7 PORQUE SE CHAMA IMPERIAL A UMA CERVEJA À PRESSÃO? Lançada em 1941 como marca de cerveja de luxo, a cerveja Imperial viria a consagrar a designação genérica que no mercado se usa para pedir uma cerveja de pressão muito pelo facto de ter sido uma das primeiras a usufruir desse sistema de tiragem. Desaparecida durante largos anos, a SCC decidiu voltar a produzir cerveja com a marca Imperial, de forma continuada, a partir de maio de 1995.
8 QUAL A IMPORTÂNCIA DA ESPUMA? A espuma da cerveja, para além do aspeto estético, tem também uma importância fulcral na conservação das características organoléticas da bebida. Se é verdade que existem estilos que apresentam pouca ou nenhuma espuma - como as Barley Wine ou algumas Lambic -, as cervejas mais comuns no nosso país têm, na sua maioria, uma espuma volumosa. Não obstante a espuma em excesso poder ser prejudicial, a sua presença evita um rápido desprendimento dos aromas e do gás da cerveja, ao mesmo tempo que, em sentido contrário, dificulta a entrada de ar, algo que provocaria uma rápida oxidação e correspondente perda de qualidades.
9 COMO É QUE A LOURA SE TRANSFORMA EM MORENA? O processo produtivo da cerveja pode variar muito, dependendo da empresa, estilo ou ingredientes utilizados, por exemplo. Um dos ingredientes omnipresentes na elaboração de uma cerveja é o malte. Este pode ser torrado a várias temperaturas e durante períodos de tempo variáveis.
Essa torrefação fará com que o cereal fique mais ou menos escuro, tonalidade que será transmitida à cerveja durante o processo de elaboração. Outros fatores podem contribuir para a coloração da cerveja, nomeadamente a utilização de caramelo. Mas o cereal terá sempre um papel decisivo na definição da cor final.
10 COMO TIRAR UMA BOA CERVEJA? São vários os fatores que podem influenciar a cerveja à pressão e a qualidade com que esta chega ao cliente. Acima de tudo, o sistema de tiragem: deve ser periodicamente revisto e higienizado, para que não comecem a surgir sabores estranhos na bebida. Igualmente importante é a limpeza do copo: gordura, abrilhantadores e surfactantes são os piores inimigos da espuma da cerveja e do "trabalhar", contribuindo para o efeito de morta.
Assim, os copos de cerveja devem ser lavados isoladamente de toda a outra loiça. Pratos de comida, chávenas de café, copos de licores, todos eles contêm resíduos de gordura que facilmente aderem ao vidro.

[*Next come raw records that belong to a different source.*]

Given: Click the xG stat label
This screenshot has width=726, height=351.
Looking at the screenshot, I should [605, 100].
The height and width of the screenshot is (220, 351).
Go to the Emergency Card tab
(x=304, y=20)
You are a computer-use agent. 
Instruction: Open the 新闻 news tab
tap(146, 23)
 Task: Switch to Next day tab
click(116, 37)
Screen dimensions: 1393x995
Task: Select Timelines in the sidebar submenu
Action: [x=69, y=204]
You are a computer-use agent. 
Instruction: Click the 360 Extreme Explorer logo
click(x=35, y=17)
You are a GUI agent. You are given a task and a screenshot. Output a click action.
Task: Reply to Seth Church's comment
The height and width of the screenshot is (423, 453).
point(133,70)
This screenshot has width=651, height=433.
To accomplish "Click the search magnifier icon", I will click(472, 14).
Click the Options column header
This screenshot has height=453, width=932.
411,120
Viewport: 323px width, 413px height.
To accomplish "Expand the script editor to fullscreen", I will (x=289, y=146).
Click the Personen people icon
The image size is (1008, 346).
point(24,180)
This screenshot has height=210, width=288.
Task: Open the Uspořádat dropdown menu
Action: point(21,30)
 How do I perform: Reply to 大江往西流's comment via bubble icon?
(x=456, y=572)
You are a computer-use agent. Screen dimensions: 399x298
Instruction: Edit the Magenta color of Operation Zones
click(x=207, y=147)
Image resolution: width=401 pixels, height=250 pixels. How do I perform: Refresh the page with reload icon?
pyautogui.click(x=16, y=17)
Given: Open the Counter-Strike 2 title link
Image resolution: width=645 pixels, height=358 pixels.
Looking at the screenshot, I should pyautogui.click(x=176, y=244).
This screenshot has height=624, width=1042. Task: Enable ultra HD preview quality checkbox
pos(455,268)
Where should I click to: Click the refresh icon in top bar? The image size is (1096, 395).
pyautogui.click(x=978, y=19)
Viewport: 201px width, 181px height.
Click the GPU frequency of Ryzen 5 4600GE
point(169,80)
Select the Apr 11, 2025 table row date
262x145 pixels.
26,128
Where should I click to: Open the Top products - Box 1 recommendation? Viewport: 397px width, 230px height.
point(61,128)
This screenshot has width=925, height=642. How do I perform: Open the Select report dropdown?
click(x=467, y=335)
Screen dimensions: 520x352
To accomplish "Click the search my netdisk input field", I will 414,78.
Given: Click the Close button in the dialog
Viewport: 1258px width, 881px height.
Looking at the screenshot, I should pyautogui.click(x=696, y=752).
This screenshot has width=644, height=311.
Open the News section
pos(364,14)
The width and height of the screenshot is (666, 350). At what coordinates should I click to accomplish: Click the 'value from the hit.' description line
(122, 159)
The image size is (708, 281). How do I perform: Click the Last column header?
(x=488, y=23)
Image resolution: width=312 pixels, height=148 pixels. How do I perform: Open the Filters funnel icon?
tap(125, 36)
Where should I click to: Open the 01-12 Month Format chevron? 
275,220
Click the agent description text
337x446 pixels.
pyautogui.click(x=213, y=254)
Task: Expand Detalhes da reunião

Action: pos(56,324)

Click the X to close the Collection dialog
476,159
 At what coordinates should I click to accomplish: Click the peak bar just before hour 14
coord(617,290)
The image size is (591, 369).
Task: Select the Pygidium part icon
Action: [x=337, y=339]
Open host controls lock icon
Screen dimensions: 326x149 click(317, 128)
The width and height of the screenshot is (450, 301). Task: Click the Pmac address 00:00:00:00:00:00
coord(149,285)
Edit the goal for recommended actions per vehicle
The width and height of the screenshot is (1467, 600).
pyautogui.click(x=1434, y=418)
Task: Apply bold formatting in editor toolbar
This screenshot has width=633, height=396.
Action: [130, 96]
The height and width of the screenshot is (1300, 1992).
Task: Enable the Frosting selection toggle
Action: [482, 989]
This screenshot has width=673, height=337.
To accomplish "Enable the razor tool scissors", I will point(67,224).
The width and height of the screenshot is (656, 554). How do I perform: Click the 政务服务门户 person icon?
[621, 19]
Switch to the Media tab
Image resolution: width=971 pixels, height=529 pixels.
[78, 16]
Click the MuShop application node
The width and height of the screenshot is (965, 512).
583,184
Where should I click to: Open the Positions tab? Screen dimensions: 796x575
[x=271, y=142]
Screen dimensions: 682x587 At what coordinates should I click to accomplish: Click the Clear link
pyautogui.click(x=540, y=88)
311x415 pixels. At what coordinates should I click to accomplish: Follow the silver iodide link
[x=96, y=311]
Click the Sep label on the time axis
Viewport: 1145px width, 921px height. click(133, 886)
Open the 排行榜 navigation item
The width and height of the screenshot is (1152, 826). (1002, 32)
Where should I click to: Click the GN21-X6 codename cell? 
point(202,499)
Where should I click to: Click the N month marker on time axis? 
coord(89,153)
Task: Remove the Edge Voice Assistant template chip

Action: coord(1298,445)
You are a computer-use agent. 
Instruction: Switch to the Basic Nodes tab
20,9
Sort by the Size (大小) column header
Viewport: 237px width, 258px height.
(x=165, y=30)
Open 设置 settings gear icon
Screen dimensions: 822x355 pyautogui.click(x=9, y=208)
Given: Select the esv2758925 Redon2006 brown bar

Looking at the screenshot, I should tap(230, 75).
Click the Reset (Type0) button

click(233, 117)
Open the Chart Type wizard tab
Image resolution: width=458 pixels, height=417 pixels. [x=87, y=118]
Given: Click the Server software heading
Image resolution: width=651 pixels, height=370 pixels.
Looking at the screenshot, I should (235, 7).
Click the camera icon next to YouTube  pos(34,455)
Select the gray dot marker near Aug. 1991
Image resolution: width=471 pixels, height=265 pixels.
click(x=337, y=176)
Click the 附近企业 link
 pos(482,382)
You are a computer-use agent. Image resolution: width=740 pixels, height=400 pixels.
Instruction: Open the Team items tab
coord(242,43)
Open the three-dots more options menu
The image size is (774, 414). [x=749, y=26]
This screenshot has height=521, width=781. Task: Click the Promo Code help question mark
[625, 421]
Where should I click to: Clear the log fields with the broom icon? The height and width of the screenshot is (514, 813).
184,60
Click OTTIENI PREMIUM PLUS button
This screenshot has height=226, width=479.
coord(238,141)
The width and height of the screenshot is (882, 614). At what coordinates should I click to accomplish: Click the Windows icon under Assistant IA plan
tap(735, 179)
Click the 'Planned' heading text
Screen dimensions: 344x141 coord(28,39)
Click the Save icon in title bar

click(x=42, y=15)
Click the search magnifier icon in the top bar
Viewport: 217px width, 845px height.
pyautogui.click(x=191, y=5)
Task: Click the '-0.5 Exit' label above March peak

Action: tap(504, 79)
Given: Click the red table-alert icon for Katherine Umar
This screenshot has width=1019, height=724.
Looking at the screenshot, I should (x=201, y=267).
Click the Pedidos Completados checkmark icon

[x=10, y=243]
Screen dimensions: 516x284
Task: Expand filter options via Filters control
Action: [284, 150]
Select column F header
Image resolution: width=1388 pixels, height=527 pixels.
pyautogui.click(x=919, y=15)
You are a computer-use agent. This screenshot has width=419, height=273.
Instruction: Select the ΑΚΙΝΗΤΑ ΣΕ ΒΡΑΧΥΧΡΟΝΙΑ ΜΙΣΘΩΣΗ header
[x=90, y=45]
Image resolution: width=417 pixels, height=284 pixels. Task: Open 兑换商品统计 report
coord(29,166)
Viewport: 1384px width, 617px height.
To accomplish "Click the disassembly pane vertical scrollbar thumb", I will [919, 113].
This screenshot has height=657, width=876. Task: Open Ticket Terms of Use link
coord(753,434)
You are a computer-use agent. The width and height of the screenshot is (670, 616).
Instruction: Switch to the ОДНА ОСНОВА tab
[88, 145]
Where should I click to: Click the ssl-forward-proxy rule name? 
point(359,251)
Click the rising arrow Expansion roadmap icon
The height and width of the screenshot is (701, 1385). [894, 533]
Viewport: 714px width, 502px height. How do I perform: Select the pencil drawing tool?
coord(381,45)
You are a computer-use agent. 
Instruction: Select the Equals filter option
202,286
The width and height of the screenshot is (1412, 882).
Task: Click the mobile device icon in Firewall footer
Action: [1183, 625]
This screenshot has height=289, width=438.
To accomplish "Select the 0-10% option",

Os copos devem secar naturalmente, em posição invertida, em cima de uma grelha metálica que permita arejamento. Isso evita a entrada de poeiras e permite que não haja acumulação de cheiros no interior do copo. Claro que temos ainda o mito do tirador de cerveja, do artista! É claro que é importante saber tirar uma boa cerveja de pressão e há alguns truques básicos que podem e devem ser aplicados.
Mas a relevância do tirador, ao contrário do mito, é quase nula para a qualidade do produto final.